De rechtbank heeft geoordeeld dat het college in het besluit van 4 april 2023 nog steeds niet goed heeft gemotiveerd waarom handhaving onevenredig is in verhouding tot de daarmee te dienen natuurdoelen. Hiertegen heeft het college hoger beroep ingesteld. Het college vraagt nu de voorzieningenrechter te bepalen dat het geen nieuw besluit op het bezwaar hoeft te nemen totdat de Afdeling op dit hoger beroep heeft beslist.

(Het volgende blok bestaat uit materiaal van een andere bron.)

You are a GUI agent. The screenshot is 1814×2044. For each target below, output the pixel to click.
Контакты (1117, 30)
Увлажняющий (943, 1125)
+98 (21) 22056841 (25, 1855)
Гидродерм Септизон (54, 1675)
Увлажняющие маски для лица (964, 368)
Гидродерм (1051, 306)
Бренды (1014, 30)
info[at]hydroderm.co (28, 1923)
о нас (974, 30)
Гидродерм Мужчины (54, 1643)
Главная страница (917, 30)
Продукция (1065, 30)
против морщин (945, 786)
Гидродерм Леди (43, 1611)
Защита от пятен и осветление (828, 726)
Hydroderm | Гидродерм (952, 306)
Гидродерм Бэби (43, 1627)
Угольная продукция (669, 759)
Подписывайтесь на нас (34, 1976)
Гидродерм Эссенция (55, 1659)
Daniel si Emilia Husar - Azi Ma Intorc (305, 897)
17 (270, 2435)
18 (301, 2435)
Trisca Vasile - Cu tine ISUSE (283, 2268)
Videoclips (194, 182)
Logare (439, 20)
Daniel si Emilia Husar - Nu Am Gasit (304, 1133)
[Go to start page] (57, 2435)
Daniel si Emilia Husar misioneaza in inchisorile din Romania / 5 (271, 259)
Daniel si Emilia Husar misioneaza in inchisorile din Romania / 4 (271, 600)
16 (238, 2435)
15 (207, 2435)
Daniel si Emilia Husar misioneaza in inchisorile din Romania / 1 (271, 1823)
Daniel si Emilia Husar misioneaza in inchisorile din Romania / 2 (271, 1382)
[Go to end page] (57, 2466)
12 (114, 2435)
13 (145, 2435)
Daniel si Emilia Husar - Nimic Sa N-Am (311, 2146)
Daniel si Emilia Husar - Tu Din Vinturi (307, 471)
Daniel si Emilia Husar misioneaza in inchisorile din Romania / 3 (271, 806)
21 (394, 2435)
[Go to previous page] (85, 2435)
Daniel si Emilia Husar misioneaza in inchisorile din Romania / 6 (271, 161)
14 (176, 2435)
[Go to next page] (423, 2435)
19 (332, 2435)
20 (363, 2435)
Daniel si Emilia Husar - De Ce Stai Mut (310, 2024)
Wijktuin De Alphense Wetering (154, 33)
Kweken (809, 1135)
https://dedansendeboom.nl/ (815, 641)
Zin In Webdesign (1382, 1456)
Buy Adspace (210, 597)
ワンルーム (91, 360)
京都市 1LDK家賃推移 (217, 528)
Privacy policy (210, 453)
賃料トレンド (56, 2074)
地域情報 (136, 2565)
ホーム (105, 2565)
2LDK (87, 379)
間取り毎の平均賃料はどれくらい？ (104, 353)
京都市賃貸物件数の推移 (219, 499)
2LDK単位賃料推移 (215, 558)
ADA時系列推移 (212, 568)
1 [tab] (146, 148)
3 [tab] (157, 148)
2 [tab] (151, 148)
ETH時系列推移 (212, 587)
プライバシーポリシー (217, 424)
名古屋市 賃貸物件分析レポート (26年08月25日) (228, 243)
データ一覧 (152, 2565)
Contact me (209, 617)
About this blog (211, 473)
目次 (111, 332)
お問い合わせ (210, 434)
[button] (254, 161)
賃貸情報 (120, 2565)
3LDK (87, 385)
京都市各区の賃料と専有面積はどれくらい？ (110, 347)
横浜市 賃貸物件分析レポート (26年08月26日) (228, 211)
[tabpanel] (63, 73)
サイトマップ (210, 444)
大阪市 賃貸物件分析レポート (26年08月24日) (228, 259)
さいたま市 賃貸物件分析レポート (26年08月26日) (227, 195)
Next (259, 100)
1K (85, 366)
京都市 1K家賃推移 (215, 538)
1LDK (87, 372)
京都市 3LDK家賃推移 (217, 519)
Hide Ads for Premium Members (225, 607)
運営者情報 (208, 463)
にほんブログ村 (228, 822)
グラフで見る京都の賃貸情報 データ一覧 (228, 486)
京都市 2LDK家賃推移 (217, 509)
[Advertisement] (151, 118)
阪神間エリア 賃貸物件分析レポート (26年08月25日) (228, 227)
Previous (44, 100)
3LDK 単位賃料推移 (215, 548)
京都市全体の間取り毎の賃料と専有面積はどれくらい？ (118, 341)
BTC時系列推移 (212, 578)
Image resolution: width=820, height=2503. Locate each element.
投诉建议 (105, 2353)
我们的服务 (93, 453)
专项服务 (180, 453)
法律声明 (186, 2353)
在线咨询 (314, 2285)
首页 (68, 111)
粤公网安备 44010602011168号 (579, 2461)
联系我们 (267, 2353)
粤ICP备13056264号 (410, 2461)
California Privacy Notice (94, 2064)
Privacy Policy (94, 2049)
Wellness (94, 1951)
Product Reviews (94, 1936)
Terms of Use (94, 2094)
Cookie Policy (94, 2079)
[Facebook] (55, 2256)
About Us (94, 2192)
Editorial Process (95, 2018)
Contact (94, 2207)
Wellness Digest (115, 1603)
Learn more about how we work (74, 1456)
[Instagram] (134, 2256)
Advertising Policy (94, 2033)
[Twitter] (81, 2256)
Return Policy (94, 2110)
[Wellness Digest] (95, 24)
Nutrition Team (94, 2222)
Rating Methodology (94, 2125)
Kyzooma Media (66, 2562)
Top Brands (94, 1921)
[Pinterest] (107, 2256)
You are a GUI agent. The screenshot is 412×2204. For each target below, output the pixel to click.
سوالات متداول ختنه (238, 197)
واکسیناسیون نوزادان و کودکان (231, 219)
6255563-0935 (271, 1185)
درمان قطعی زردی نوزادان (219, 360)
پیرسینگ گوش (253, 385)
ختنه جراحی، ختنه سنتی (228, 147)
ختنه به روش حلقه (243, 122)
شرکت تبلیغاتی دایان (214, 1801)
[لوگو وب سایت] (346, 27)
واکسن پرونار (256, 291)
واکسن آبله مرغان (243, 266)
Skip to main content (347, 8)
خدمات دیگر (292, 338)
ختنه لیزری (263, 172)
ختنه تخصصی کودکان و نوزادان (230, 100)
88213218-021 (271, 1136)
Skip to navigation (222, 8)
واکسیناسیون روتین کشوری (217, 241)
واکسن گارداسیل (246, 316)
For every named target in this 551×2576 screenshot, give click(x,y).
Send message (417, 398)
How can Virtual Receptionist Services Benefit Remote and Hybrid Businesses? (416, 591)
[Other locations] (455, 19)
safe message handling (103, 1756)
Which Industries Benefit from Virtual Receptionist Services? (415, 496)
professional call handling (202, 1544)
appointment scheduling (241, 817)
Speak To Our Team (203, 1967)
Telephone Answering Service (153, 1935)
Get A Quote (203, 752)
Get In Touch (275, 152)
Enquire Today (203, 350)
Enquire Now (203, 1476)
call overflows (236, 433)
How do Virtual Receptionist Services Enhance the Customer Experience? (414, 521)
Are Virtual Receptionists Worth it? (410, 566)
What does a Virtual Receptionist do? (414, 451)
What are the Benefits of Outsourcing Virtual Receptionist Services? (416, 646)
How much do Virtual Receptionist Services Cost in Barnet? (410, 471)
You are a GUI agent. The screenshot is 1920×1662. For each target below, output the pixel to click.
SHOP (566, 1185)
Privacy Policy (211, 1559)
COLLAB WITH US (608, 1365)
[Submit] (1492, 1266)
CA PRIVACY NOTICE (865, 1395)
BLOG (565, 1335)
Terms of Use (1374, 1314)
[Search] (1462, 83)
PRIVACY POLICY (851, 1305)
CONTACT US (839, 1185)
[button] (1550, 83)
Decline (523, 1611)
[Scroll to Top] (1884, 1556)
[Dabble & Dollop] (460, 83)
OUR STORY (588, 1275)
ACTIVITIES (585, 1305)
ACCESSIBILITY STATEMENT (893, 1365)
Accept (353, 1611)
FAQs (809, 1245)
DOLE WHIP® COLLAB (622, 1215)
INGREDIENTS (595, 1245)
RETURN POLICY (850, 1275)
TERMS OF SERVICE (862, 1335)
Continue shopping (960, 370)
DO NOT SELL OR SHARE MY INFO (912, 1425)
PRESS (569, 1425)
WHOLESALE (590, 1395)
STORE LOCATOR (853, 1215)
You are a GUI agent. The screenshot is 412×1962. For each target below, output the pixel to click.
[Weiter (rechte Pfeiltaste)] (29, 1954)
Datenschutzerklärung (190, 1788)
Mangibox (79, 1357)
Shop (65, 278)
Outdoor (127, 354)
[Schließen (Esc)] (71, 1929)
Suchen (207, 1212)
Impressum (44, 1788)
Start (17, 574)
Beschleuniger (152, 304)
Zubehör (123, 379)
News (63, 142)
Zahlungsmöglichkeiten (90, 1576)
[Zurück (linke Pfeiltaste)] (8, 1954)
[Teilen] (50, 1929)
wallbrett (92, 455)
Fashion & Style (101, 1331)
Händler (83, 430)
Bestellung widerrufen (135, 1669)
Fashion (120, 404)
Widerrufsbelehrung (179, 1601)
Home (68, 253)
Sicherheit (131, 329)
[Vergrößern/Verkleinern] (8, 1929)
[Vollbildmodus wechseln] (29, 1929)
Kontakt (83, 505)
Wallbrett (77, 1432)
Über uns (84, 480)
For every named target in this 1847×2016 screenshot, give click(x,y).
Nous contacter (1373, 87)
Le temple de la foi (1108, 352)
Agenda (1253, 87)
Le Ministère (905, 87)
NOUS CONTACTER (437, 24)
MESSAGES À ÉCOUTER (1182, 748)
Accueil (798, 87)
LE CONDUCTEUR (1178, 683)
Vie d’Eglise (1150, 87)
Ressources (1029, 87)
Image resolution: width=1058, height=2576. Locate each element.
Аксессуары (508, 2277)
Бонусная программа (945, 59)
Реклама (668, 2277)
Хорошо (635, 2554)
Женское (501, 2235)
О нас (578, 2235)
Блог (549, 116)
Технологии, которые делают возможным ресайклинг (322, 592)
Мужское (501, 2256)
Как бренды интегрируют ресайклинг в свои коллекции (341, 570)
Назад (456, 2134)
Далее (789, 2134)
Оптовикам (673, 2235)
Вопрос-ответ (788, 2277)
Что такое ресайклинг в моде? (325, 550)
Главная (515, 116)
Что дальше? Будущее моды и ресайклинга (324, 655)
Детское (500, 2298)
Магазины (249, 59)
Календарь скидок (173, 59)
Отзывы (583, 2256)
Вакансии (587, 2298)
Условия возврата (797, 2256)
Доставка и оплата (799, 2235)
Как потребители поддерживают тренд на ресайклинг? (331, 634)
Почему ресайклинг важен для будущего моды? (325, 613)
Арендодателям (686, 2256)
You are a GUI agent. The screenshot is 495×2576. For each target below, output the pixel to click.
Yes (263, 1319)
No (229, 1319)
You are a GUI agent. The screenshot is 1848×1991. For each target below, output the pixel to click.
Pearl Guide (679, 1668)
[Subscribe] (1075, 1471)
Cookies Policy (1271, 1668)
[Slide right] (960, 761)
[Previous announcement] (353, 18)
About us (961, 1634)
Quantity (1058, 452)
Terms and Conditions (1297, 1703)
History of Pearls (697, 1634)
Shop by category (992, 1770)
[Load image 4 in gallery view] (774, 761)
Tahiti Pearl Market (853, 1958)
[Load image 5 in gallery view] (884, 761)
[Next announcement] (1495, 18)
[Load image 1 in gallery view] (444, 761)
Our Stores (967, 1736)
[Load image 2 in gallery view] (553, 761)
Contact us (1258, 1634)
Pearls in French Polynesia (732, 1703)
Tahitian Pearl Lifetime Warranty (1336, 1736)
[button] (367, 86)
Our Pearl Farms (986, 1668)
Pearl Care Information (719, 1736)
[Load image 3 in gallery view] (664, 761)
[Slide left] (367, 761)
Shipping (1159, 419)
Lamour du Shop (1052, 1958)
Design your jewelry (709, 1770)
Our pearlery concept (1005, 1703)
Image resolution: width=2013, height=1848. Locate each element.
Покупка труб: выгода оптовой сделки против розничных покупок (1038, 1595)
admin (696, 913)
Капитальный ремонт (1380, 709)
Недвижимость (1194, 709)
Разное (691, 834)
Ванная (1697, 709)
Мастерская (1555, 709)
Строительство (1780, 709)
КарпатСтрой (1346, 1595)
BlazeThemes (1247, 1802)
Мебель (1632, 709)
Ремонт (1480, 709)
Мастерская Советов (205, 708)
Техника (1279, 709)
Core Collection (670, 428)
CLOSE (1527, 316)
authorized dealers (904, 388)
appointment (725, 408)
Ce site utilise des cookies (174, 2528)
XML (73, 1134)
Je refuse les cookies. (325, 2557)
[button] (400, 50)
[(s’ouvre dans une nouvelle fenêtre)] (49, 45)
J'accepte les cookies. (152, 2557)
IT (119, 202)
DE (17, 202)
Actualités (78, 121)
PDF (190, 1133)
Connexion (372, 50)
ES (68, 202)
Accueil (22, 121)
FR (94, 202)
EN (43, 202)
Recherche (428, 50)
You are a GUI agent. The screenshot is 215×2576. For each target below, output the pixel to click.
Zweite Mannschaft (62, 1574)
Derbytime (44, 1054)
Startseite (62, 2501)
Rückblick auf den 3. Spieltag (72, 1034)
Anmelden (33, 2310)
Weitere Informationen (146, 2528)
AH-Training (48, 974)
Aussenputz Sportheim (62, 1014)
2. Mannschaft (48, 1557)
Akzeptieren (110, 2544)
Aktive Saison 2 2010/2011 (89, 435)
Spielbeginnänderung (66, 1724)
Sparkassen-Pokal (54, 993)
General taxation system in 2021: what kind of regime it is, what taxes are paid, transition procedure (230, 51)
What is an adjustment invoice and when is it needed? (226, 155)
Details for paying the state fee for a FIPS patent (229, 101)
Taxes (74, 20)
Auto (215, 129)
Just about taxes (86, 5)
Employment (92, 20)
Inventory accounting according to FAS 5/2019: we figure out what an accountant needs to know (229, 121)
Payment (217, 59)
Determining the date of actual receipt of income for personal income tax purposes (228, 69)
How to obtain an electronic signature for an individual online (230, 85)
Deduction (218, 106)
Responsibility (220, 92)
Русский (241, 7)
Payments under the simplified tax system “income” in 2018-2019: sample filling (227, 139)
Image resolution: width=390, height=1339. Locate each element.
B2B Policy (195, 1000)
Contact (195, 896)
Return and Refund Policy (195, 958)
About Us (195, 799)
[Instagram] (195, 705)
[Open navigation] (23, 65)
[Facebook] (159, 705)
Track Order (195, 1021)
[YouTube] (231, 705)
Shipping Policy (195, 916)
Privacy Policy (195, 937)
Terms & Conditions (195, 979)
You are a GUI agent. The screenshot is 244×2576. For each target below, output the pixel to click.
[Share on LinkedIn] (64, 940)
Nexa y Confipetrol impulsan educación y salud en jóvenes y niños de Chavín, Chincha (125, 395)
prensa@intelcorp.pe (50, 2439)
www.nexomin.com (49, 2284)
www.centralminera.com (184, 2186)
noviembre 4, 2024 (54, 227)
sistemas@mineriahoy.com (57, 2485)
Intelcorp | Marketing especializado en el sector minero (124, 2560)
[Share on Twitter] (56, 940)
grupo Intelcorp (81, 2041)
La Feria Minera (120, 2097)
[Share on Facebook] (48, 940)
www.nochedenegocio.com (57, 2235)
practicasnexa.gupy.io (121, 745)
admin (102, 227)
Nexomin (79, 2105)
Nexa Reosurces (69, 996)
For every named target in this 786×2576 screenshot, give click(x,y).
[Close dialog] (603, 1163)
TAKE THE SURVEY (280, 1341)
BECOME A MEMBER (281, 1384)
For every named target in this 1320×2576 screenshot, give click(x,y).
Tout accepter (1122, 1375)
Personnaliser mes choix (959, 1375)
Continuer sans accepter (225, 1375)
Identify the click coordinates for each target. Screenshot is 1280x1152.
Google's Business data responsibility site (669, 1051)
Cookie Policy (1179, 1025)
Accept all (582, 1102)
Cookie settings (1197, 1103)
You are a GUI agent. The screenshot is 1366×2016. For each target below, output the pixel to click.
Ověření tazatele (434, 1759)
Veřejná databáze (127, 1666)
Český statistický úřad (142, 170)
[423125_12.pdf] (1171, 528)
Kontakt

Op zitting heeft het college toegelicht dat de belanghebbende een PAS-melder is die in het legalisatieprogramma zit en dat het college bezig is met legaliseren van de vleesvarkensstal in kwestie. De voorzieningenrechter neemt dit als uitgangspunt bij de beoordeling van het verzoek. Deze handhavingsprocedure is namelijk niet geschikt om te toetsen of uiteindelijk aan de voorwaarden van het legalisatieprogramma wordt voldaan. Dit betekent dat de voorzieningenrechter niet ingaat op het betoog van MOB dat dit niet het geval is. Dat argument kan zo nodig een rol spelen op moment dat de vergunning in het kader van het legalisatieprogramma wordt verleend.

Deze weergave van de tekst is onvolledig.